The following chapter is an extremely well written review of research initiatives related to electronic records management by Anne Gilliland-Swetland of the University of California, Los Angeles. While ARIST has previously covered general digital preservation topics [15], [16], this is the first chapter to specifically review electronic records management as a research topic. The chapter starts with a discussion of definitional issues, focused on debates about the nature of records and the role of archives, which have themselves (in part) been driven by the challenge of electronic records. Further sections review the history of electronic records research since the emergence of social science data archives in the 1940s, emphasising the importance of the 1991 meeting report Research Issues in Electronic Records, issued by the US National Historical Publications and Records Commission [17]. Gilliland-Swetland argues that this report marked the emergence of a new approach to electronic records management, one largely record- and evidence-driven, and informed by empirical study (p. 234). The chapter then reviews several of the research initiatives that embodied this 'second-generation' approach to electronic records management, including projects like the seminal Pittsburgh Project (Functional Requirements for Evidence in Electronic Recordkeeping) [18] and the more-recent InterPARES (International Research on Permanent Authentic Records in Electronic Systems) collaboration [19]. The remaining sections of the chapter look in more detail at issues relating to the reliability and authenticity of electronic records and the key topic of metadata, which Gilliland-Swetland notes is "likely to be a locus of considerable research and development for the foreseeable future" (p. 244).

Social Informatics

Social informatics is an area that has been covered in ARIST before, for example, by Bishop and Star in 1996 [20] and more recently by Sawyer and Eschenfelder in 2002 [21]. The late Rob Kling defined it as a new name for "the interdisciplinary study of the design, uses, and consequences or information technologies that takes into account their interaction with institutional and cultural contexts" [22]. The section contains three chapters, the opening one by Ewa Callahan of Indiana University reviewing the influences that cultural or linguistic differences can have on interface design. The chapter first looks at definitions of culture and methodological issues in cultural research, then reviews interface design with perspectives on language, graphical elements, structural presentation and usability. The second chapter in the section investigates "The social worlds of the Web" and is by Caroline Haythornthwaite and Christine Hagar of the University of Illinois at Urbana-Champaign.

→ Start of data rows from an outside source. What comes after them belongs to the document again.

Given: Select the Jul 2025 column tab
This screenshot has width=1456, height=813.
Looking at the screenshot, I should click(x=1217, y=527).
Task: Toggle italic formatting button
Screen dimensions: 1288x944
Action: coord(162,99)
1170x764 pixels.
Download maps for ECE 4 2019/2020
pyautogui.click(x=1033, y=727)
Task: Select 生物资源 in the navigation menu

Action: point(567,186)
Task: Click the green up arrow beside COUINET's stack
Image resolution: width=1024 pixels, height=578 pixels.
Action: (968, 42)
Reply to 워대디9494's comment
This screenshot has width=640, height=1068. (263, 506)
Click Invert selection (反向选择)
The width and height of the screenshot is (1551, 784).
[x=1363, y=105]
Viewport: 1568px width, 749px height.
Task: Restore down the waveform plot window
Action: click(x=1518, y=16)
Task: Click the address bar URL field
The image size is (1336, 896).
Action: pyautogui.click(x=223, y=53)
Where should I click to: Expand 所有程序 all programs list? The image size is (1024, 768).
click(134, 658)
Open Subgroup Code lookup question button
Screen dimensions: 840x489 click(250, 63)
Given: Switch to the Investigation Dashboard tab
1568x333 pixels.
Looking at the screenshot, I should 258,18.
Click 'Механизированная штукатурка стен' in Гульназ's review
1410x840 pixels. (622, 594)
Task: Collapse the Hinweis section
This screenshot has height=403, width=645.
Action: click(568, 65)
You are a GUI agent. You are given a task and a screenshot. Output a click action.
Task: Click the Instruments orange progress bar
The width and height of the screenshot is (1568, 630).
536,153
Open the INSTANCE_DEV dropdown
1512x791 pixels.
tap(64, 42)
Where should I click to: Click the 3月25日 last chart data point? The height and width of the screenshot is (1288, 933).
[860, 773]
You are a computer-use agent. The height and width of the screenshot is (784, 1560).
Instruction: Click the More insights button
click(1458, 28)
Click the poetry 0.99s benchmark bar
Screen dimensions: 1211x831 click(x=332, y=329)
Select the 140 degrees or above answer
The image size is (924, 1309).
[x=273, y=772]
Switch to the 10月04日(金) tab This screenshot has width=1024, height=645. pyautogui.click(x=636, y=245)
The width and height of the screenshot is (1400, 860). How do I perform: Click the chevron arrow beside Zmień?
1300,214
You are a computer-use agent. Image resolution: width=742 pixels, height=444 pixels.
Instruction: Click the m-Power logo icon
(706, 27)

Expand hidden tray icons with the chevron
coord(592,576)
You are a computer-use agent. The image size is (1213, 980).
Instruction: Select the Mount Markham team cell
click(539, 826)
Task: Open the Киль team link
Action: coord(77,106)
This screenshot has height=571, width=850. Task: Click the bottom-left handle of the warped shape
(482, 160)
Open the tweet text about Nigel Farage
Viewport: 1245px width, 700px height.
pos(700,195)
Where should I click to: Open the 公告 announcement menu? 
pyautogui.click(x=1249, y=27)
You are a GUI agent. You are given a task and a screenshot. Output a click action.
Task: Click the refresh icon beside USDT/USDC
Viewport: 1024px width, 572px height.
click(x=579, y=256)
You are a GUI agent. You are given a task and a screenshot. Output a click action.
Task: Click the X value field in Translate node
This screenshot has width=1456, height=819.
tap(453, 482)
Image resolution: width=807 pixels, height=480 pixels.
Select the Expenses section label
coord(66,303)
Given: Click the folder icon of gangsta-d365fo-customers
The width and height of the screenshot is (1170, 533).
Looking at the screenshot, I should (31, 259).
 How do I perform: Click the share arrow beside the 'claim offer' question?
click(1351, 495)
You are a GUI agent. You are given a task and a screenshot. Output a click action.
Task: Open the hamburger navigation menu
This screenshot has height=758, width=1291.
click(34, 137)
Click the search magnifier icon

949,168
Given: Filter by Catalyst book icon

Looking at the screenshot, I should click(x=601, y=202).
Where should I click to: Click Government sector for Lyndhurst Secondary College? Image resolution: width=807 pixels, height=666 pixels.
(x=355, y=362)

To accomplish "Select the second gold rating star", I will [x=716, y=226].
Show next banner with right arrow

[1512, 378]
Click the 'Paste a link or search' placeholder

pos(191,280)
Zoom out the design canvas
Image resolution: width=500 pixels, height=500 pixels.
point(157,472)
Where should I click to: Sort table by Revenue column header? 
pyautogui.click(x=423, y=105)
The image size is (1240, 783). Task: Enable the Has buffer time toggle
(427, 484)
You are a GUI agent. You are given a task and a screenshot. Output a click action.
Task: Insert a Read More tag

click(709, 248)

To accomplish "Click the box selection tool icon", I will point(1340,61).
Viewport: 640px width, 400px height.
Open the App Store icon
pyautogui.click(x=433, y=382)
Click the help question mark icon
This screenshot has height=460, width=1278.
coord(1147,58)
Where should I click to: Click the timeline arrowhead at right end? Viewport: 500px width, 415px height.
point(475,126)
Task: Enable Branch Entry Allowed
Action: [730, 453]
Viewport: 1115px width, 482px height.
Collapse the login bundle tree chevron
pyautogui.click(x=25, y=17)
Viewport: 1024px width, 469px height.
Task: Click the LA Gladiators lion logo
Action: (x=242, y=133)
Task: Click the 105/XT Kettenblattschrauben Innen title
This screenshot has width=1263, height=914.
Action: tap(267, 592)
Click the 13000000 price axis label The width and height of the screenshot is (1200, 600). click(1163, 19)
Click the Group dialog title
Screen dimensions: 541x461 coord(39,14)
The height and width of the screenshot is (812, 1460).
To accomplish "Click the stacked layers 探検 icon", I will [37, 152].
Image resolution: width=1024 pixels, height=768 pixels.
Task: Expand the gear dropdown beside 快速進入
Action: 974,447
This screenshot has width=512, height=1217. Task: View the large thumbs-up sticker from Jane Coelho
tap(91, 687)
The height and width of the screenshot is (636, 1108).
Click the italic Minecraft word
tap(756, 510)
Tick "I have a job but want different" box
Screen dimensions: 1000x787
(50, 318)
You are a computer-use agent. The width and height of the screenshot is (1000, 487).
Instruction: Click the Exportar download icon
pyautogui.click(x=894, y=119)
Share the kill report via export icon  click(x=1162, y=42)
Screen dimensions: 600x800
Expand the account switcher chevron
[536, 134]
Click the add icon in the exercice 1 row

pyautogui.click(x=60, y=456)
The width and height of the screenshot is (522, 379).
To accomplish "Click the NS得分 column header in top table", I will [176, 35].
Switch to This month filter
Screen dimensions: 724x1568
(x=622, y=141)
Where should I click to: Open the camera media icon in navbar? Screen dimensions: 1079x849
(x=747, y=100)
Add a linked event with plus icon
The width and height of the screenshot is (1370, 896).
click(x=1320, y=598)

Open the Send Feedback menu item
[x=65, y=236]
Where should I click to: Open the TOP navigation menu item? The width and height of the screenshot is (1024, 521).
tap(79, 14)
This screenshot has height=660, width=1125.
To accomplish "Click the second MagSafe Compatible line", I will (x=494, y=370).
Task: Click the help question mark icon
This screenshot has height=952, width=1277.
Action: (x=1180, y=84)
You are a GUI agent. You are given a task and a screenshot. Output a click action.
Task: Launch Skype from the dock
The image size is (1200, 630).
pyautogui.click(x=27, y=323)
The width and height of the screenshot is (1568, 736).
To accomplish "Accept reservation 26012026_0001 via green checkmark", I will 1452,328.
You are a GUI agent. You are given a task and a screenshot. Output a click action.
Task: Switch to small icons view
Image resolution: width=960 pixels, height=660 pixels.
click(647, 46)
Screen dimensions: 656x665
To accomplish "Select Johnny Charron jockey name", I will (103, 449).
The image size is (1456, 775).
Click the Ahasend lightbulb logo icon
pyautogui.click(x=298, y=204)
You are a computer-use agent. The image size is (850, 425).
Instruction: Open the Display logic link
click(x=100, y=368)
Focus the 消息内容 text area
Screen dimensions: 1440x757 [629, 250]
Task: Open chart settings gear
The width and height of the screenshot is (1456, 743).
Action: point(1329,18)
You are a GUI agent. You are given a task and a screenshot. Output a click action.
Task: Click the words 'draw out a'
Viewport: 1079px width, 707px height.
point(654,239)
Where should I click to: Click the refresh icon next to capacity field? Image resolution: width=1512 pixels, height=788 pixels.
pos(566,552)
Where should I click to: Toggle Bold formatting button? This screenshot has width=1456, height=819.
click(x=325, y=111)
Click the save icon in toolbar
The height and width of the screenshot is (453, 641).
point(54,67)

As the title might suggest, this is a preliminary look at the social networks that underpin the Web, concluding that we "are still at an early stage in understanding how the Web is affecting local, national, and global patterns of society" (p. 338). The final chapter in the section, by Andrew Large of McGill University in Montreal, concerns the use of the Web by children and teenagers. The chapter reviews a wide-range of topic areas, including national surveys of Web use, studies of Web access and information-seeking behaviour, the use of the Web in educational contexts, and issues relating to content and personal safety.

National Intelligence

ARIST 36 included a chapter on "Intelligence, Information Technology, and Information Warfare" by Philip Davies [23]. Volume 39 goes one better and has a whole section devoted to national intelligence. First, the editor himself provides a chapter on "Intelligence, terrorism and national security," based on a public lecture delivered at St. Anthony's College, Oxford in 2003. In this, Professor Cronin looks at the nature of extreme terrorism, analysing the challenges faced by intelligence and counterintelligence services in the United States. The chapter is not primarily a review of information science research, but an analysis of national security challenges based on a comparison of the organisation and culture of US intelligence agencies with the decentralised, distributed networks used by some terrorist groups. A second chapter, by Lee Strickland, David Baldwin and Marlene Justsen of the University of Maryland looks at "Domestic security surveillance and civil liberties." Again primarily focused on the United States context, this chapter first reviews the history of government surveillance legislation and guidance, cumulating with the USA Patriot Act of late 2001. Further sections look at the impact of surveillance on citizen rights and propose a scheme for the management of surveillance in a representative democracy. This last section includes a brief look at the UK context, including some comments on oversight regimes.

Theory

The final section of volume 39 contains chapters on three different theoretical approaches to information science, nicely complimenting Nancy Van House's chapter on science and technology studies in ARIST 38 [24]. Theoretical and philosophical perspectives originating in literary criticism and cultural studies have become extremely influential in the wider social sciences and humanities, and it is probably no surprise that interest in these matters is increasing in information science. Evidence of this trend can be found in recent special issues of the journals Library Trends and Journal of Documentation focusing on philosophical issues [25], [26]. Theoretical approaches have often been criticised for ignoring practical information science problems, but as Talja, Tuominen and Savolainen comment, practical solutions will always be "developed on the basis of theoretical and epistemological assumptions" [27] - whether stated or unstated.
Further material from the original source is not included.